╭─ Input records

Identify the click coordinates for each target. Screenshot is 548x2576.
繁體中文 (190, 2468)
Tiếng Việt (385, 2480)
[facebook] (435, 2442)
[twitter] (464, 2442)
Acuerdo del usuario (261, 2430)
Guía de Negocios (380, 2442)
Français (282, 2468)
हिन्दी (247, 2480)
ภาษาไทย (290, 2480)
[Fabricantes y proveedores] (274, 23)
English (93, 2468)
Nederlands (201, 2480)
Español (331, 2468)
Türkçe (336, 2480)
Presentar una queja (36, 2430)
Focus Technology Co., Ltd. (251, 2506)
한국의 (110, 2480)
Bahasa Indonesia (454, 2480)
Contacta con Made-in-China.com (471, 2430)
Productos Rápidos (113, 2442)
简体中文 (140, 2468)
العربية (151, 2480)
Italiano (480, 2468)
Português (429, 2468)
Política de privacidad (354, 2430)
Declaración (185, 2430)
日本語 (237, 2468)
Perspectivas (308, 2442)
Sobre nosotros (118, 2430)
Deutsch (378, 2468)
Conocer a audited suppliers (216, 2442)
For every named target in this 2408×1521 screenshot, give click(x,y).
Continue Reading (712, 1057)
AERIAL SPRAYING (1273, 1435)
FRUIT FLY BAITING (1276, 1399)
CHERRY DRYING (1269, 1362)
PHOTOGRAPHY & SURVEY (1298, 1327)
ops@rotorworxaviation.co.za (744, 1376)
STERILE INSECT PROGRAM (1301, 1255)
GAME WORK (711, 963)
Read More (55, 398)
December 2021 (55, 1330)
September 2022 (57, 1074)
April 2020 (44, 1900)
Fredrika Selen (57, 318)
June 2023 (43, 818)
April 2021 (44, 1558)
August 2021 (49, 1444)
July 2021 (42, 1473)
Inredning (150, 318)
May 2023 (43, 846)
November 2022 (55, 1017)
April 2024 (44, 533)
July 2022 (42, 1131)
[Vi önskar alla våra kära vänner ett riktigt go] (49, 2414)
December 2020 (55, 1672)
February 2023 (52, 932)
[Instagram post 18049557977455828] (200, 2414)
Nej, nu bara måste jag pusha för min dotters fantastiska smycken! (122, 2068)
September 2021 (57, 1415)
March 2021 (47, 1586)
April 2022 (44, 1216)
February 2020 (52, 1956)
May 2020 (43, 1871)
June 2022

╰─

Task item. What lines above contain the word "target"? Return each such line.

Answer section.
Identify the click coordinates for each target. Screenshot is 548x2576.
For every named target in this 2408×1521 screenshot, give click(x,y).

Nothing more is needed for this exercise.